Have you ever wondered how the same exact cup of Starbucks coffee you’ve in D.C. tastes the same as the one in Cairo? Conversely, considering everything is the same in terms of supply chain and manpower, yet the competitors failed to offer consistent taste experience. Thus, how do you thrive in such an environment. There has to be a process that ensures consistency in every cup of coffee being served – you guessed it right, precision. Bar none, when it comes to the analytical methods like Starbucks, the goal is to ensure consistency with less variability to achieve safety and efficacy in every step, with less rework and leave no room for – random errors.
That brings us to another layer to evaluate the efficiency of a method, we must examine the precision. Precision is one of the main parameters that needs to be determined during method validation the ICH Q2 (R1) defines precision as the closeness of agreement between the series of measurements obtained by the replicate measurements on the same homogenous sample under the prescribed conditions. That’s improving the precision typically reduces the degree of variation of results, i.e. improves the consistency of the results.
Precision should not be confused with accuracy. A method can be precise but not accurate and vice versa. Let’s explore this notion by looking at the following figure that illustrates the difference between precision and accuracy using the basketballer practicing 9 shots.
Figure 1: depicts the difference between accuracy and precision
1: Ball scored in the center net 9 times. This represents the optimal scenario, since all shots/results are inside the net around the mean.
2: Ball hit the outer left side of the ring 9 times. This shows a very precise method as all the shots/results are in proximity to each other. However, the method is inaccurate as the shots are outside the target.
3: Ball hit the outer side of the ring from all directions. The method requires optimization.
4: Ball landed inside the net but in different area. This represents an accurate method as all shots are within the net. However, individual shots show a high degree of variation.
Precision studies the degree of random error that could be encountered during measurements through assessing the spread of results.
It consists of four components: system precision, repeatability, intermediate precision, and reproducibility each determines a different kind of variation. Not all four components need to be determined, the extent of the procedure depends on the intended use.
We will see in the following examples when to use what.

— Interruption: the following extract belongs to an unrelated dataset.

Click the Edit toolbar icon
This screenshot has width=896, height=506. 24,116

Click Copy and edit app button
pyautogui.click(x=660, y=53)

Effect of varying conditions:
System Precision: is the first level of precision which investigates the variability of the measurement, it is referred to as the instrument precision.
Repeatability (Sr): expresses the precision of the method under the same operating conditions over a short interval of time.
Intermediate precision (SRW): expresses within laboratories variations; different days, different analysts, different equipment.Reproducibility: is the precision between laboratories.
Figure 2: Depicts the varying levels of precision
Precision have different levels of variability. Generally, the more conditions you change within the method the larger the precision value will become.
Repeatability
Repeatability provides understanding on the degree of variation between analytical results within the same homogenous sample in a short time frame. It’s occasionally referred to as intra-assay precision (Sr). The experiment is performed using the same analyst, same instrument, same set of reagents, and same day at different times. As per ICH Q2 (R1), repeatability should be assessed using:
- A minimum of 9 determinations covering the specified range for the procedure (3 concentrations/3 replicates each).
- A minimum of 6 determinations at 100% of the test concentration.
Figure 3: illustrates the repeatability concept. Same basketballer shots at different times on the same day, same ball, same court.
Intermediate PrecisionIntermediate precision studies the variation within the laboratory over a longer period of time by examining the scatter of analytical results that were obtained when a method is applied on different days, different analysts using different instruments (note, same model and same manufacturer).
Figure 4: illustrates the intermediate precision. Different basketballers shots at different times on different days, different balls, same court.
Reproducibility
Reproducibility illustrates the differences in a method by measuring the variation of analytical results obtained from different laboratories. Contrarily, to intermediate precision, reproducibility does not only involve different analysts, but also different ambient conditions, different manufacturer of instruments. The reproducibility study shows that the performance of the analytical method is location independent. Therefore, it is not a required parameter during method validation within one laboratory. However, it should be considered in case of standardization of an analytical procedure to be used in more than one laboratory.
Figure 5: illustrates the reproducibility. Different basketballers shots at different times in two different courts, and different balls.
The following example illustrates how to calculate precision within a laboratory. The experiment was carried out using SRM of NIST 3280 for determining the precision of Sodium.
Figure 6: NIST 3280 certificate of analysis
Figure 7: precision results.
Precision is a vital aspect of scientific analysis, and to ensure accuracy, results must be scrutinized through statistical analysis. The ICH Q2(R1) guidelines recommend presenting precision test results in standard deviation, relative standard deviation, and confidence intervals for each precision type. Among these, confidence intervals hold great significance in assessing precision, allowing us to gauge an instrument’s ability to deliver consistent data within a specific range of values. Essentially, it enables us to pinpoint the precise range in which an instrument can produce reliable and consistent results. Although the use of precision testing may not always be practical for repeatability, an overall confidence interval that includes both intermediate precision and repeatability results could be worth calculating.